Xuchao Zhang,Supriyo Ghosh,Chetan Bansal,Rujia Wang,Minghua Ma,Yu Kang,Saravan Rajmohan
Abstract:Root Cause Analysis (RCA) plays a pivotal role in the incident diagnosis process for cloud services, requiring on-call engineers to identify the primary issues and implement corrective actions to prevent future recurrences. Improving the incident RCA process is vital for minimizing service downtime, customer impact and manual toil. Recent advances in artificial intelligence have introduced state-of-the-art Large Language Models (LLMs) like GPT-4, which have proven effective in tackling various AIOps problems, ranging from code authoring to incident management. Nonetheless, the GPT-4 model's immense size presents challenges when trying to fine-tune it on user data because of the significant GPU resource demand and the necessity for continuous model fine-tuning with the emergence of new data. To address the high cost of fine-tuning LLM, we propose an in-context learning approach for automated root causing, which eliminates the need for fine-tuning. We conduct extensive study over 100,000 production incidents, comparing several large language models using multiple metrics. The results reveal that our in-context learning approach outperforms the previous fine-tuned large language models such as GPT-3 by an average of 24.8\% across all metrics, with an impressive 49.7\% improvement over the zero-shot model. Moreover, human evaluation involving actual incident owners demonstrates its superiority over the fine-tuned model, achieving a 43.5\% improvement in correctness and an 8.7\% enhancement in readability. The impressive results demonstrate the viability of utilizing a vanilla GPT model for the RCA task, thereby avoiding the high computational and maintenance costs associated with a fine-tuned model.

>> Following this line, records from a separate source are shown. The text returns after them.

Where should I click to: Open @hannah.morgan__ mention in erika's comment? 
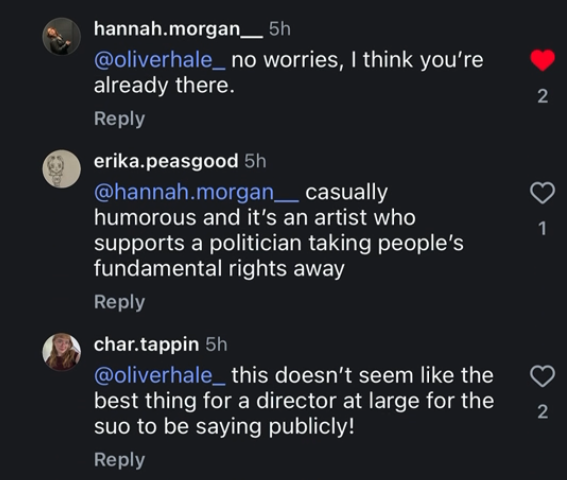[196, 192]
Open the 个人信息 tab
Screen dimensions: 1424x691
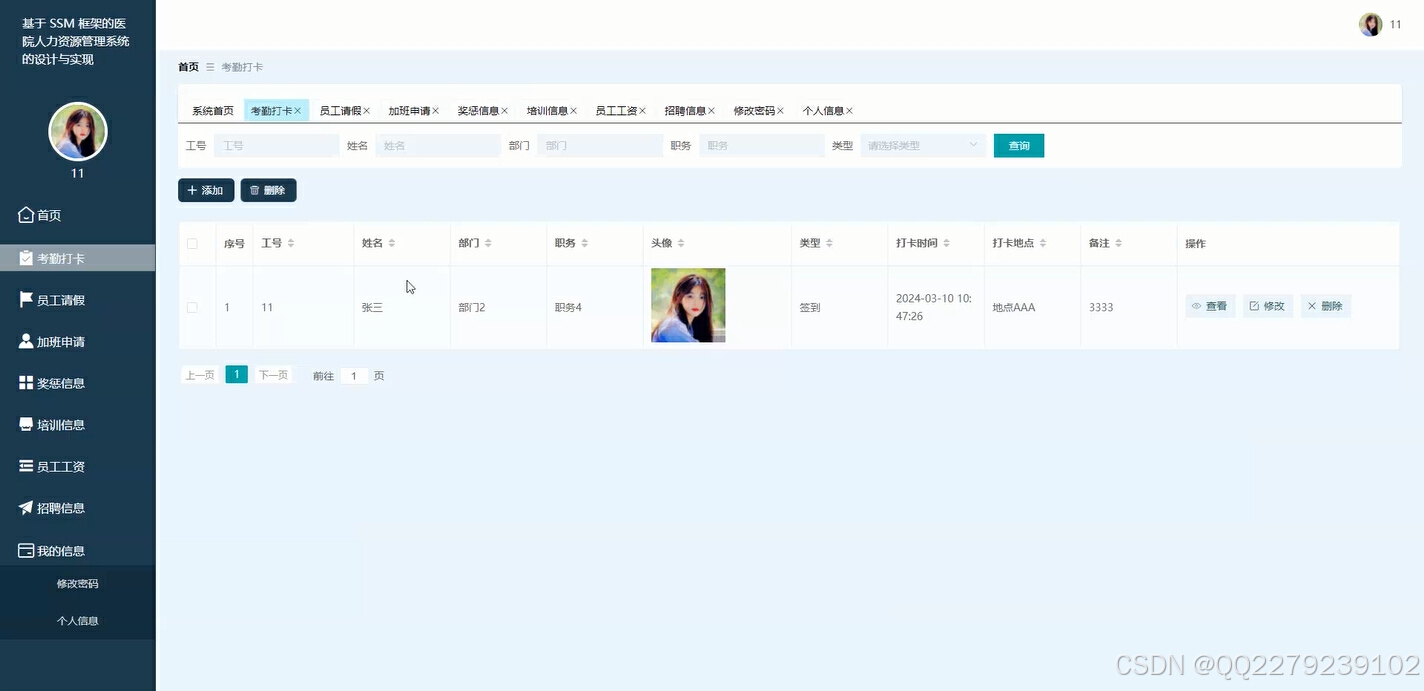[x=821, y=110]
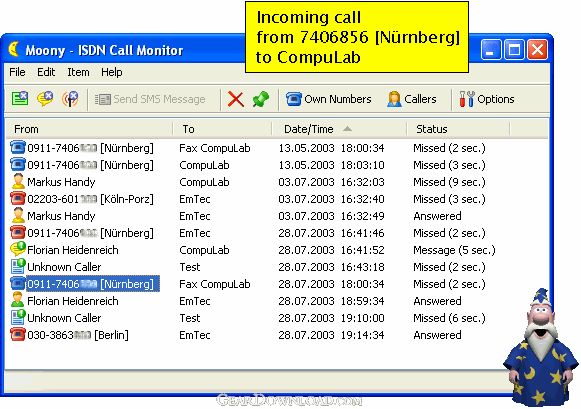Image resolution: width=581 pixels, height=409 pixels.
Task: Click the yellow incoming call notification popup
Action: coord(357,37)
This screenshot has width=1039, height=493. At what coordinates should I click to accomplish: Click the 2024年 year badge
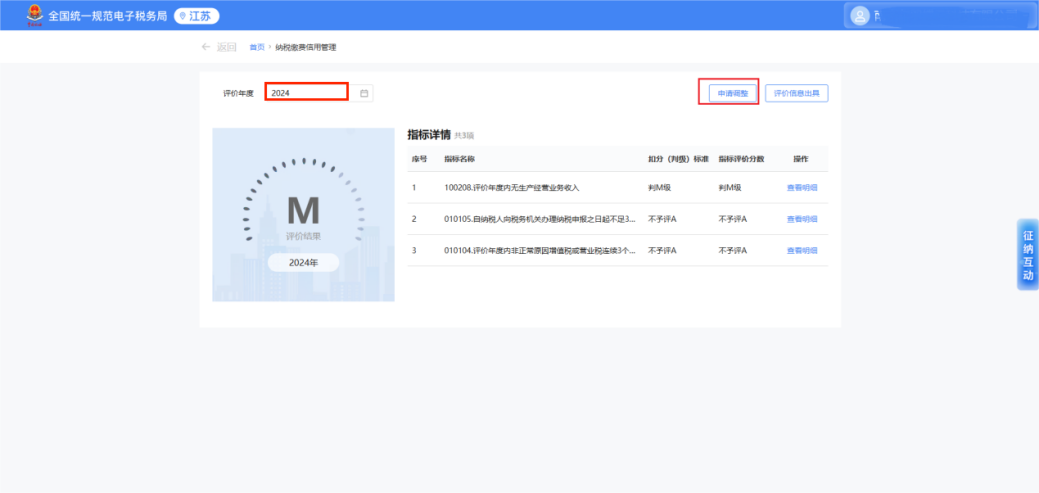(x=303, y=262)
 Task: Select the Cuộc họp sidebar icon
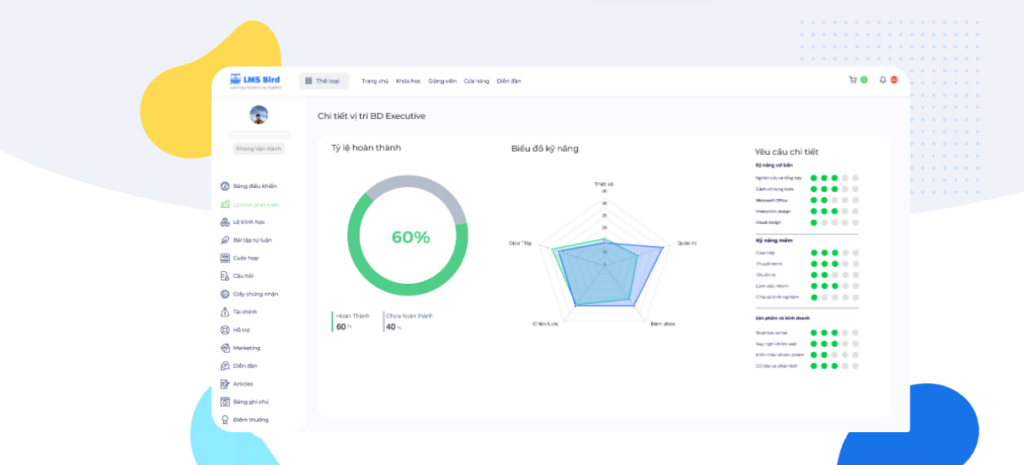pyautogui.click(x=224, y=258)
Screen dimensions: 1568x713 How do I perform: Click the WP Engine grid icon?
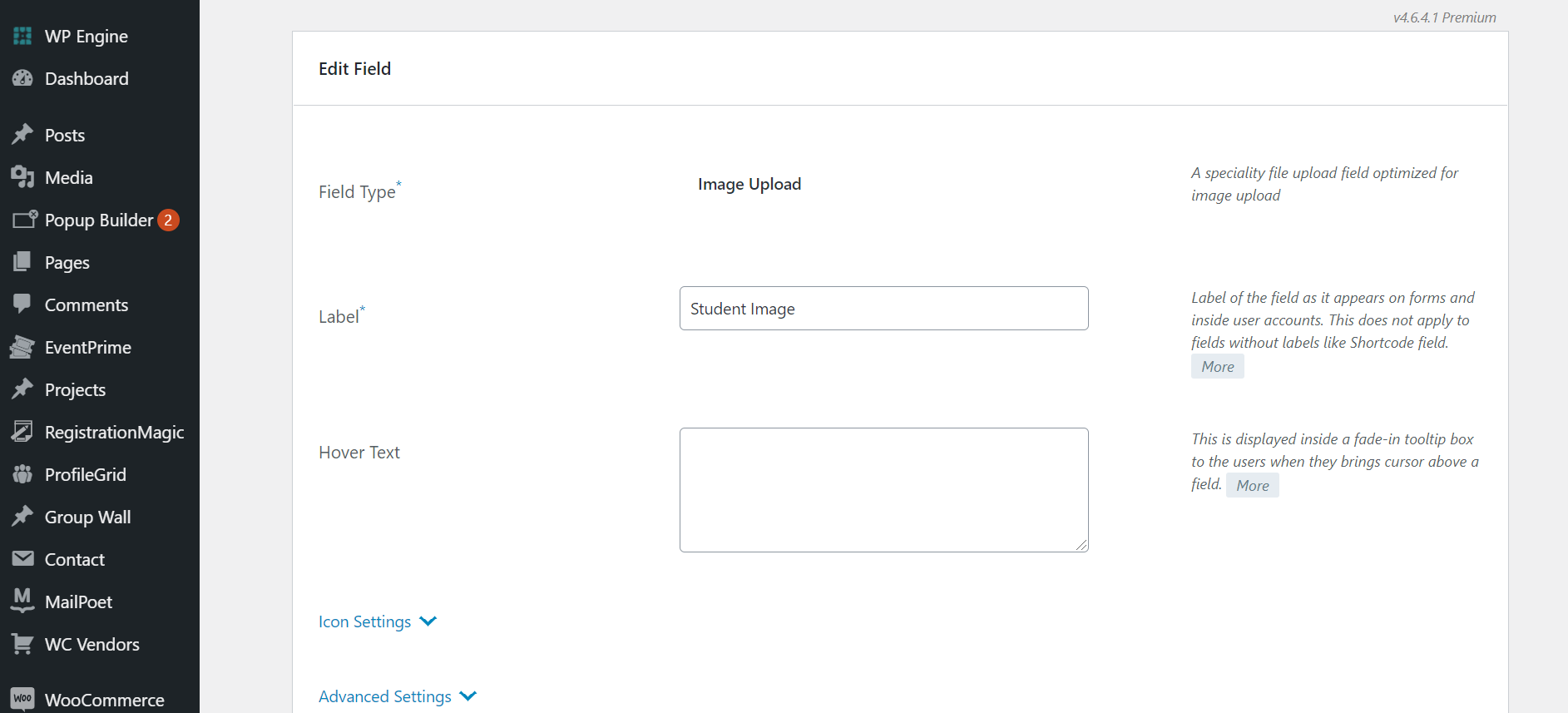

What problem does this paper attempt to address?
The paper aims to address the issue of Root Cause Analysis (RCA) in the incident diagnosis process of cloud services, particularly focusing on how to effectively automate this process to reduce service downtime, minimize customer impact, and alleviate manual workload. To tackle the challenges present in traditional methods, such as the high cost and complexity of fine-tuning large language models (LLMs), the authors propose an in-context learning-based approach to automatically perform root cause analysis without the need for model fine-tuning.
Specifically, the key contributions of the paper include:
1. **Innovative In-Context Learning Method**: A new in-context learning method is proposed, utilizing relevant historical incident data as examples directly input into large language models (e.g., GPT-4), enabling the model to acquire domain-specific knowledge without the time-consuming and expensive fine-tuning process.
2. **Large-Scale Empirical Study**: A large-scale experimental evaluation was conducted on a real dataset from a major cloud service provider, which includes over 100,000 incident records from more than 1,000 different services. The results show that the proposed in-context learning method improves performance by an average of 24.7% across all evaluation metrics compared to the fine-tuned GPT-3 model, and by 49.7% over the zero-shot model.
3. **Human Validation Study**: The effectiveness of the method was further demonstrated through a human validation study involving actual incident handlers, achieving significant improvements of 43.5% in correctness and 8.7% in readability.
4. **Methodological Exploration**: Through a series of research questions (RQs), various aspects of the in-context learning method were explored in depth, including whether comparable performance can be achieved using only standard, non-fine-tuned LLMs, the effectiveness of traditional retrieval-augmented methods, and the impact of the number and relevance of context examples on performance.
5. **Technical Architecture**: The technical architecture of the proposed in-context learning-based root cause analysis framework is detailed, including steps such as data preparation, example extraction, retrieval index construction, and root cause generation.
In summary, the paper proposes an effective in-context learning-based method for automated root cause analysis tasks and validates its effectiveness through empirical studies, providing a new solution for cloud service incident management.